(Dataset items)
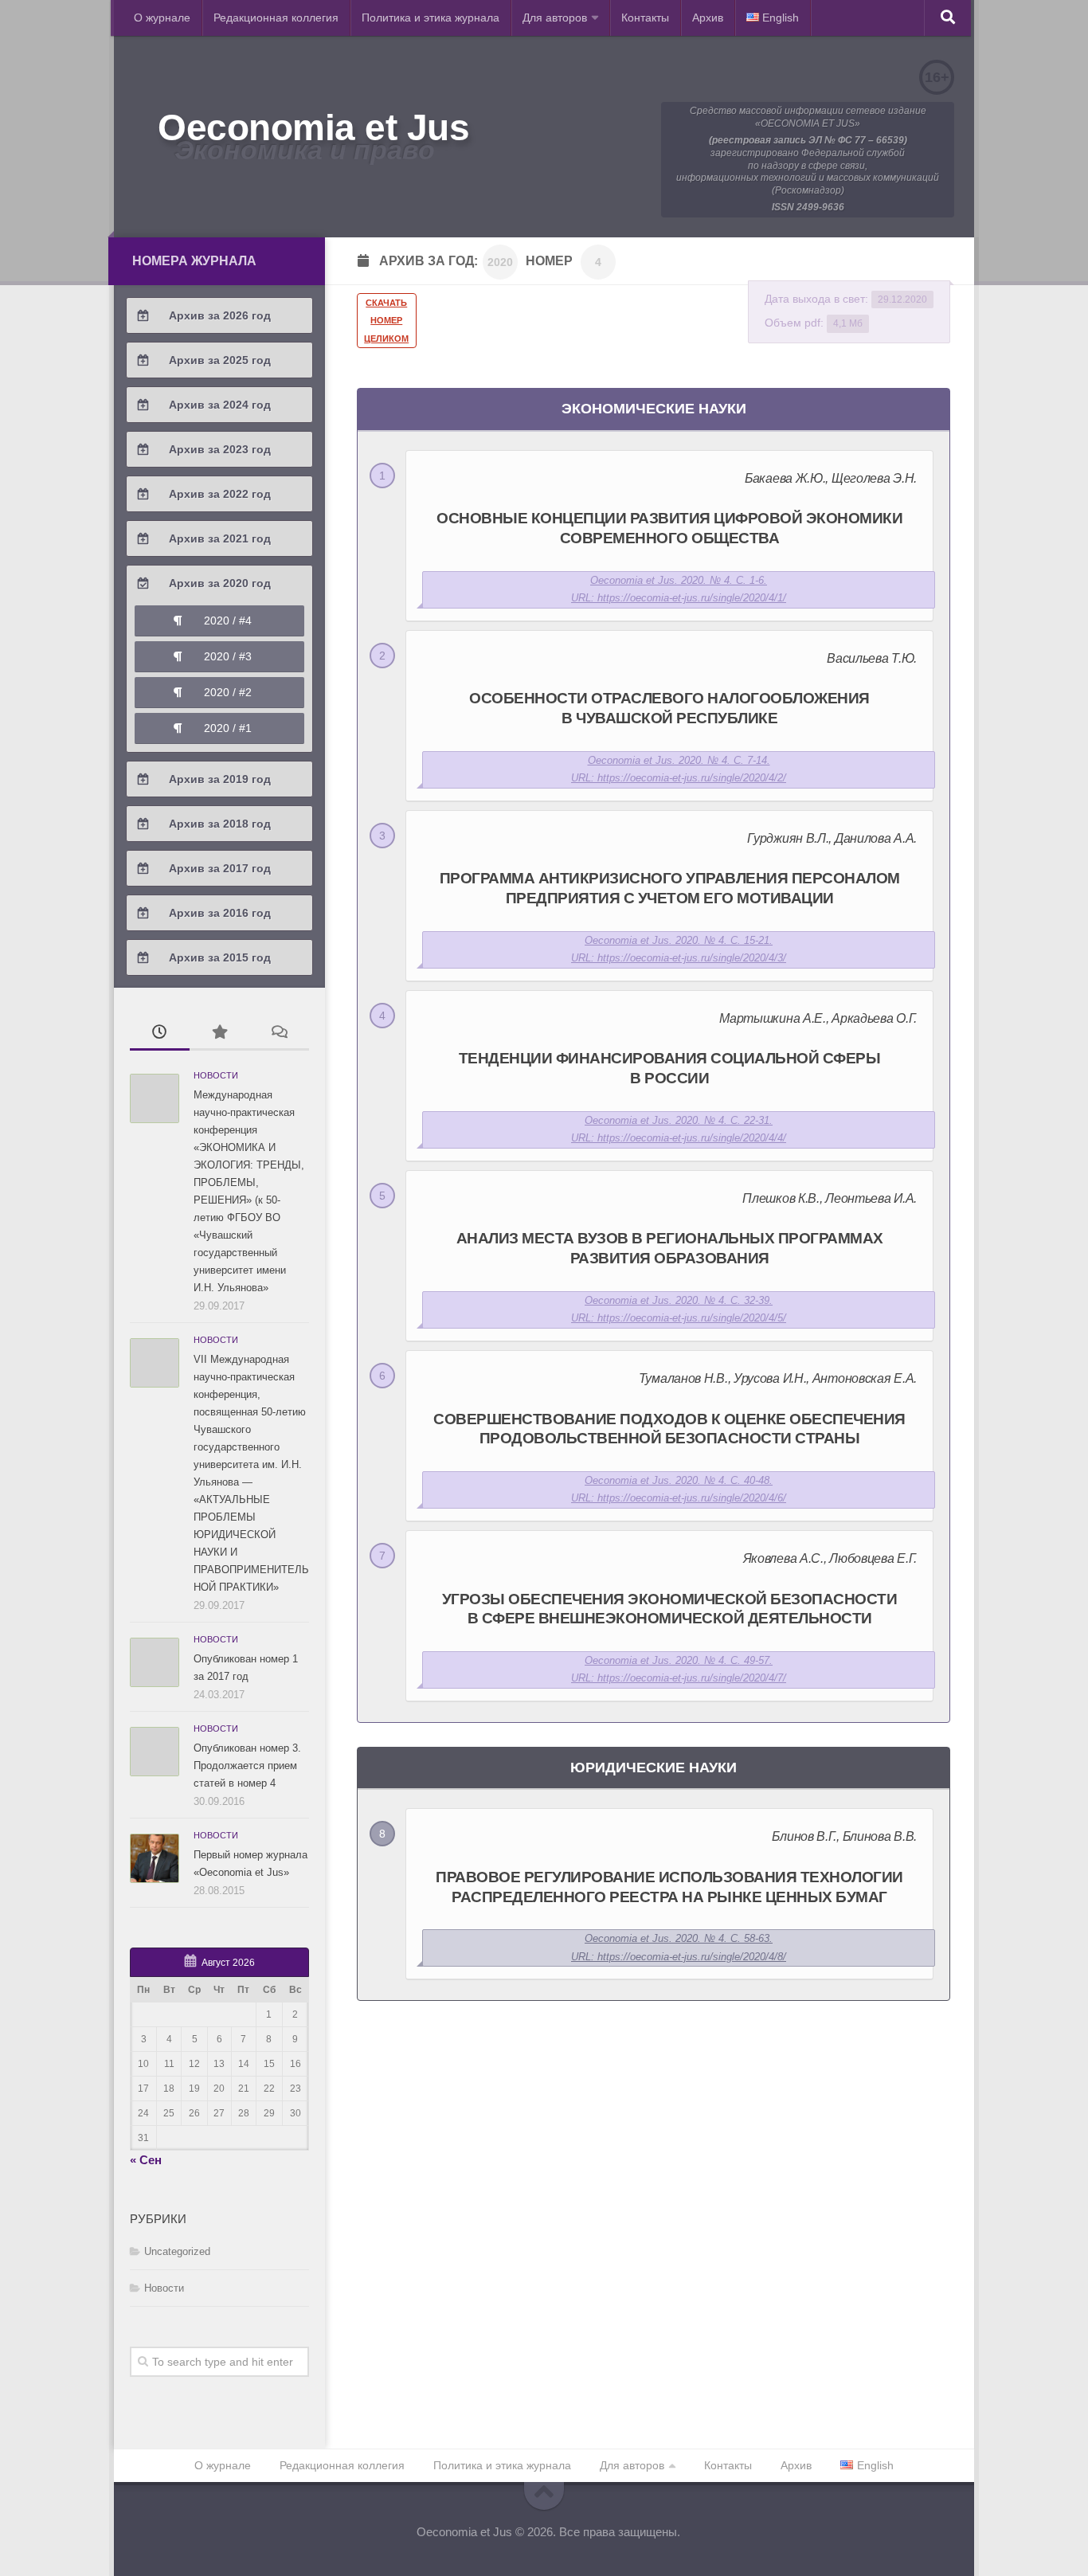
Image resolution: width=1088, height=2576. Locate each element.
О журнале (162, 17)
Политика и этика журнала (430, 17)
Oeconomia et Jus (313, 127)
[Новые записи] (160, 1033)
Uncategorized (177, 2251)
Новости (216, 1075)
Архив (707, 17)
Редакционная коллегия (276, 17)
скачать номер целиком (386, 320)
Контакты (645, 17)
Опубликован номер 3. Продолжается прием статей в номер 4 (247, 1765)
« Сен (146, 2160)
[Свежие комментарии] (279, 1033)
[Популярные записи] (219, 1033)
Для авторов (554, 17)
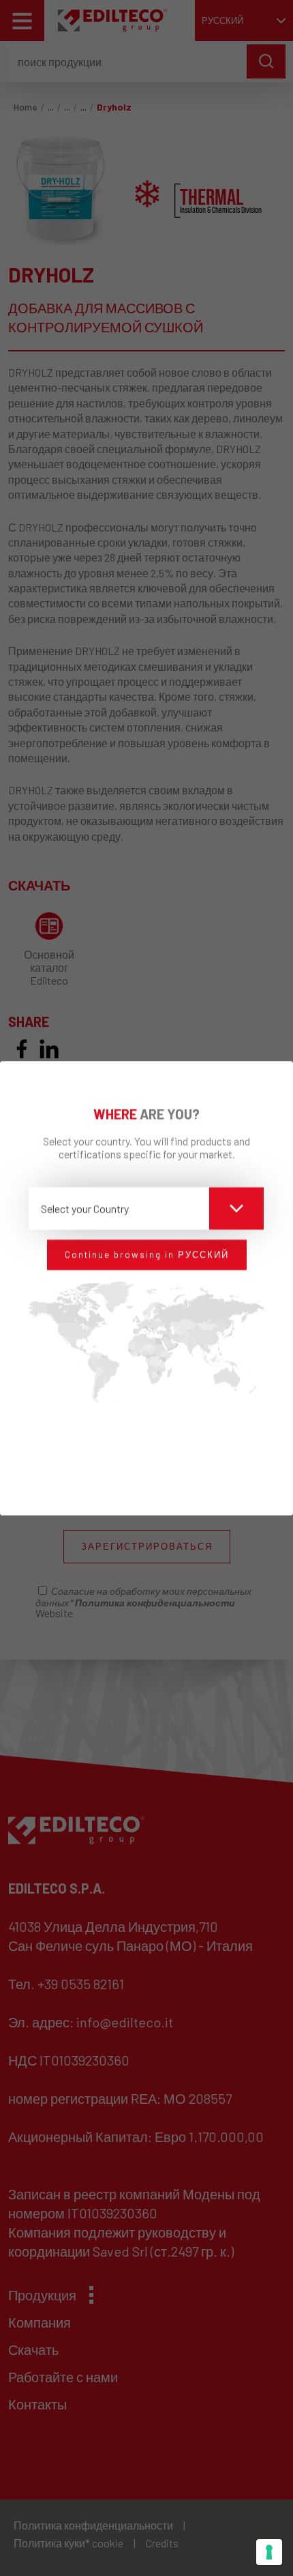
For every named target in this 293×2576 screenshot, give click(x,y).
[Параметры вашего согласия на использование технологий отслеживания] (269, 2552)
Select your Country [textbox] (85, 1208)
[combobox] (146, 1208)
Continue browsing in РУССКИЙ (147, 1254)
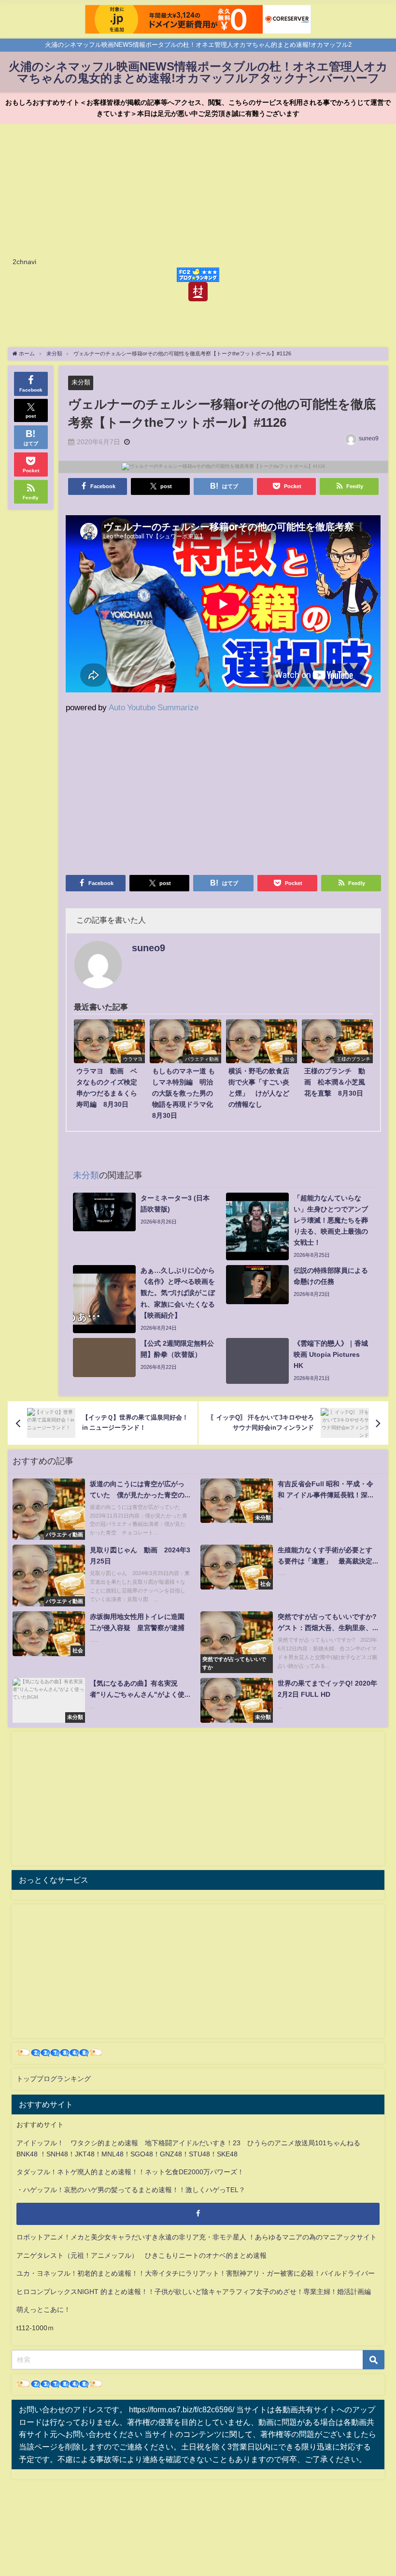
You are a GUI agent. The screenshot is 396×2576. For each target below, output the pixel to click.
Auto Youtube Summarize (153, 707)
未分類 (80, 382)
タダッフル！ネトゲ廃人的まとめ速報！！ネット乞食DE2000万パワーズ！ (130, 2171)
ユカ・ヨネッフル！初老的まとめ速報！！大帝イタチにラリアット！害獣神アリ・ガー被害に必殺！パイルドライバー (195, 2273)
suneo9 (369, 438)
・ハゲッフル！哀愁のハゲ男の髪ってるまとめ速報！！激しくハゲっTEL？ (130, 2189)
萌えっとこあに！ (43, 2309)
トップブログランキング (53, 2078)
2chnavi (24, 261)
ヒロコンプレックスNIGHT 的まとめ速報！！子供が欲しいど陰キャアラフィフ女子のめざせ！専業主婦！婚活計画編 (193, 2291)
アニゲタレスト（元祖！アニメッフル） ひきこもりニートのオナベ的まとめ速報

▸ **Prompt**
Repeat the records in full and exactly, leaving every picture out.

▸ **Answer to this problem**
Image resolution: width=1088, height=2576. Locate each element.
О журнале (162, 17)
Политика и этика журнала (430, 17)
Oeconomia et Jus (313, 127)
[Новые записи] (160, 1033)
Uncategorized (177, 2251)
Новости (216, 1075)
Архив (707, 17)
Редакционная коллегия (276, 17)
скачать номер целиком (386, 320)
Контакты (645, 17)
Опубликован номер 3. Продолжается прием статей в номер 4 (247, 1765)
« Сен (146, 2160)
[Свежие комментарии] (279, 1033)
[Популярные записи] (219, 1033)
Для авторов (554, 17)
For every named target in this 293×2576 screenshot, give click(x,y).
[Параметры вашего согласия на использование технологий отслеживания] (269, 2552)
Select your Country [textbox] (85, 1208)
[combobox] (146, 1208)
Continue browsing in РУССКИЙ (147, 1254)
You are a GUI agent. The screenshot is 396×2576. For each target below, output the pixel to click.
Auto Youtube Summarize (153, 707)
未分類 (80, 382)
タダッフル！ネトゲ廃人的まとめ速報！！ネット乞食DE2000万パワーズ！ (130, 2171)
ユカ・ヨネッフル！初老的まとめ速報！！大帝イタチにラリアット！害獣神アリ・ガー被害に必殺！パイルドライバー (195, 2273)
suneo9 (369, 438)
・ハゲッフル！哀愁のハゲ男の髪ってるまとめ速報！！激しくハゲっTEL？ (130, 2189)
萌えっとこあに！ (43, 2309)
トップブログランキング (53, 2078)
2chnavi (24, 261)
ヒロコンプレックスNIGHT 的まとめ速報！！子供が欲しいど陰キャアラフィフ女子のめざせ！専業主婦！婚活計画編 (193, 2291)
アニゲタレスト（元祖！アニメッフル） ひきこもりニートのオナベ的まとめ速報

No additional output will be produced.